Reputation: 599
I have few MySQL tables-these have around 300 columns and 100 million rows. These store data for log files, hence the size. I am using InnoDB engine. Few queries involving joins of these tables obviously do not work. I tried adding indices to these, but the queries do not finish at all.
I wanted to know if there is any other way to speed up performance, or some way to make the 'create index' work on the tables?
Thank you.
Upvotes: 8
Views: 16927
Reputation: 1772
On MySQL tables using MyISAM engine there are some problems creating a new secondary index.
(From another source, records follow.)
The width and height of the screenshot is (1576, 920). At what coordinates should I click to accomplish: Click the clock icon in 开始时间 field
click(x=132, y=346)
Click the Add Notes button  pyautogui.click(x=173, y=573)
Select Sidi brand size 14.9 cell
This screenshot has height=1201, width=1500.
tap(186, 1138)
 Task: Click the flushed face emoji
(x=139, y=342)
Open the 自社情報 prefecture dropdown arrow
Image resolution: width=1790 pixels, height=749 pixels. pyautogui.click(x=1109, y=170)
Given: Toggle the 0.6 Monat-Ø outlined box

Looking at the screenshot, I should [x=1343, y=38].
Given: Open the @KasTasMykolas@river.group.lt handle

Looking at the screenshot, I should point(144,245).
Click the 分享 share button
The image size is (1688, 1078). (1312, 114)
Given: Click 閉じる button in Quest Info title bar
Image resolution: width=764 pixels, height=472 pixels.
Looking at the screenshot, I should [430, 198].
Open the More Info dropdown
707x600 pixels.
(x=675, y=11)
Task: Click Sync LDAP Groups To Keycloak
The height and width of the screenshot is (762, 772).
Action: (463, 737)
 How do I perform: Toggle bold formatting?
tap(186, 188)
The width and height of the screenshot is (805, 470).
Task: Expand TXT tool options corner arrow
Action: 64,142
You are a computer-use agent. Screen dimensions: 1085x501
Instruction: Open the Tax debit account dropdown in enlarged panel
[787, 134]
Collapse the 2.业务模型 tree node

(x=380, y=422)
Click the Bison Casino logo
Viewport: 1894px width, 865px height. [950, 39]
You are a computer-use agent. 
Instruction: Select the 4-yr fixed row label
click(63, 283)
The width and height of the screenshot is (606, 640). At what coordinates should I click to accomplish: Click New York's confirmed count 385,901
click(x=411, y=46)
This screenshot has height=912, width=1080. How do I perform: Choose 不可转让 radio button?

A known issue with MyISAM engine, on some MySQL versions like 5.7.24 (shipped with Wamp for instance) not only causes a table scan, as expected, but need a full table rebuild when you create an index. If you just drop an index, the table is also rebuilt :-(
Ref: https://bugs.mysql.com/bug.php?id=93530
Sometimes you cannot upgrade MySQL or can't ask for customers to do that, to run your solution. Change engine to InnoDB can lead to another problems if you don't need all features InnoDB provides.
So, there is an approach that consists of creating an "index table" manually, with the benefit you can filter records that you really need, as I explain below:
Imagine you have a 100M records of companies of the world on a table, where about 30M are companies of USA and 10M from Canada, plus other companies.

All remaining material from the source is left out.